My recent family holiday involved a fair bit of driving, and my wife and I both tried out a lot of new (to us) music on one another, with two (very similar) artists emerging as clear favorites:
Cary Ann Hearst has enjoyed a lot of recent public interest as a result of the use of her single Hell's Bells in an episode of True Blood. Alice and I both really dug this song — a rocking, mean, countrified song that showcases Hearst's Joan-Jett-meets-Dolly-Parton-with-a-flanger vocals. But we got the most play out of Shovels and Rope, an album she recorded with Michael Trent. Shovels and Rope is filled with sloppy slide guitar, tub-thumping percussion, and more of Hearst's snakebite-mean vocals, though there are a few tracks that are straight-ahead lovelorn C&W tunes that might have stepped off the stage at the Grand Ole Opry. These country tunes are serviceable and even sweet, but we thought they felt almost like a formality, as though Hearst was saying, "I'm not just some psychobilly, I know country, I can do country, I do the strange stuff I do because I choose to, not because I must." Meanwhile, the grittier numbers are damned inspired, especially a cover of Charlie Feathers's I Can't Hardly Stand It, which tops all the other versions I've heard, including the one The Cramps recorded.

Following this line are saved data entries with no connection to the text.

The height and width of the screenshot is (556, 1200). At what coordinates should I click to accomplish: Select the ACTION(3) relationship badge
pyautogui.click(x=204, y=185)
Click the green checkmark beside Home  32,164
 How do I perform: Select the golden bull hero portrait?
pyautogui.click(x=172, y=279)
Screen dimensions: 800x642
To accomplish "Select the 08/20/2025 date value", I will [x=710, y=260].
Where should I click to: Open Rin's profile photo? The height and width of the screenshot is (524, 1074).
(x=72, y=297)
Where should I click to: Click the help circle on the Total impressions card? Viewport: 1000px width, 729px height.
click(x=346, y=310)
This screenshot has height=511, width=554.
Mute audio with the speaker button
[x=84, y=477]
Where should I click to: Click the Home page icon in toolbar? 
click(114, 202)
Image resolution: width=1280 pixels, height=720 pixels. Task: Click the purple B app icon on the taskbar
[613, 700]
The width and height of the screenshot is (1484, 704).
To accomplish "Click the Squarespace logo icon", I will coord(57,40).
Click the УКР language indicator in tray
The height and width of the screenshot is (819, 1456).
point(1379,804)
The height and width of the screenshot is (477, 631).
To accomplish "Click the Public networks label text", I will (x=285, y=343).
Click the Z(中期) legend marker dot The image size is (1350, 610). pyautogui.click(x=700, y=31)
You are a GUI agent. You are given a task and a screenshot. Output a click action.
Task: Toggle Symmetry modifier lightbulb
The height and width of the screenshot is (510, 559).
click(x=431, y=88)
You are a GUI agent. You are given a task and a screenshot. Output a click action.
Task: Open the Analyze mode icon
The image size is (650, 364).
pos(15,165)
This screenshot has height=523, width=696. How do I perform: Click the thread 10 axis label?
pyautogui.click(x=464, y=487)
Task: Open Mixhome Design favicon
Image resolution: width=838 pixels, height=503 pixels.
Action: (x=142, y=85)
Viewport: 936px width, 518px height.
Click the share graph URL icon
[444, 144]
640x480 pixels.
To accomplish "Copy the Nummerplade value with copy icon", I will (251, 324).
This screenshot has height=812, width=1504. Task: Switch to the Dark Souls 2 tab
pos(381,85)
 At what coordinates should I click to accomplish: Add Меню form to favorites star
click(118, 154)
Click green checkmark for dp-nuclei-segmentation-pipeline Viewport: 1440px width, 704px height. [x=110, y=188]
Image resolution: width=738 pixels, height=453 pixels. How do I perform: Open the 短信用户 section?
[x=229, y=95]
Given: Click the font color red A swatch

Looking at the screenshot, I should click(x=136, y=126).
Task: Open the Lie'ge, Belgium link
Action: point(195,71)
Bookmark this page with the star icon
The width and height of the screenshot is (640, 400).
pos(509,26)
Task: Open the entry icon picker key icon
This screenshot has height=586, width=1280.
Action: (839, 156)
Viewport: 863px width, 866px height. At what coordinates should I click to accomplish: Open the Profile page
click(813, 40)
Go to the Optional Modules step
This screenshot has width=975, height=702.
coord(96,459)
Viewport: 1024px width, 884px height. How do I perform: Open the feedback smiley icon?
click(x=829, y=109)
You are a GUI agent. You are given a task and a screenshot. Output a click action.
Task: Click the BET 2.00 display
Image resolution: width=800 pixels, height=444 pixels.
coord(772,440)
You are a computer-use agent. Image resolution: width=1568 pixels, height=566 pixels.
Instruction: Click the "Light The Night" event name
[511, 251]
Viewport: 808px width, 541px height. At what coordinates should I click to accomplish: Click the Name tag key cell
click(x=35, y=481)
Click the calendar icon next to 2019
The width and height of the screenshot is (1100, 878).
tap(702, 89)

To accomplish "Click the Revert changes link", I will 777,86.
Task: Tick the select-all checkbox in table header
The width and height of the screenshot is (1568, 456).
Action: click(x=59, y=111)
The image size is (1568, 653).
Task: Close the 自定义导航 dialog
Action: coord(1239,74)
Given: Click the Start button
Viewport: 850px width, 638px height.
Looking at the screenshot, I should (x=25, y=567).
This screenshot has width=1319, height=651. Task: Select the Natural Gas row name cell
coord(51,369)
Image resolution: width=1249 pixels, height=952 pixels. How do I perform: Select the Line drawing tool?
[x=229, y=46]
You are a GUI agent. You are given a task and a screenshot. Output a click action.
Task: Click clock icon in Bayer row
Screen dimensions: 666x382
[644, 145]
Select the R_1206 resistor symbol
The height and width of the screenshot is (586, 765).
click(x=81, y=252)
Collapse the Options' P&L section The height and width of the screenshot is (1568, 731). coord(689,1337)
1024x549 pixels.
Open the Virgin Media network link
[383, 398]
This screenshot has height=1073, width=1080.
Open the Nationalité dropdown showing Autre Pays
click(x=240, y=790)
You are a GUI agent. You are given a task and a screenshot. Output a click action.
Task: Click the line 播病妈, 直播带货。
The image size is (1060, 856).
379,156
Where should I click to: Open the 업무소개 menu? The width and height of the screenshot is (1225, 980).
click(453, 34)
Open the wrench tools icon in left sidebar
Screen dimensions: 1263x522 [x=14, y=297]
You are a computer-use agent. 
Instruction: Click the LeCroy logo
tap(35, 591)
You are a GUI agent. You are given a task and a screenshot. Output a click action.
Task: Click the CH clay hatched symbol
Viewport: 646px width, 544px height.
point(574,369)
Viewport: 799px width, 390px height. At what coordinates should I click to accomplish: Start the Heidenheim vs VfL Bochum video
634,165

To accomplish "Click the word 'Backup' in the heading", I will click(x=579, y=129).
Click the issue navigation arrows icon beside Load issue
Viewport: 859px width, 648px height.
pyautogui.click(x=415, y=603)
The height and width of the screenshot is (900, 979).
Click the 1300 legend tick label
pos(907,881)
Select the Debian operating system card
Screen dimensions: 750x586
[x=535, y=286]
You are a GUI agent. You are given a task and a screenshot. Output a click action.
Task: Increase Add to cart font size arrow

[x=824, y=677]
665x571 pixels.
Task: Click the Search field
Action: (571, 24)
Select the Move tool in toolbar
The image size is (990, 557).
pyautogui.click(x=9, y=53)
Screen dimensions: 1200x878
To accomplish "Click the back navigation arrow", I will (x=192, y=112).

I bought The Agnostic Mountain Gospel Choir's Ten Thousand on a whim at Brill, a wonderful coffee shop and record store in London's Exmouth Market, near my office (I almost never go wrong buying random stuff off the shelves at Brill). Like Shovels and Rope, Ten Thousand features a lot of stompy, open-strings slide guitar, loose percussion, thunderous railroad rhythms and growling vocals that are filled with portent. I'm biased towards uptempo music, so I love tracks like You Got it Wrong. The overall album has some of Jeff Healey's roadhouse feel, but with a lot more countrification than Healey generally slipped in. It made a great counterpoint to the Hearst/Trent album, and we played them on shuffle together for most of the trip.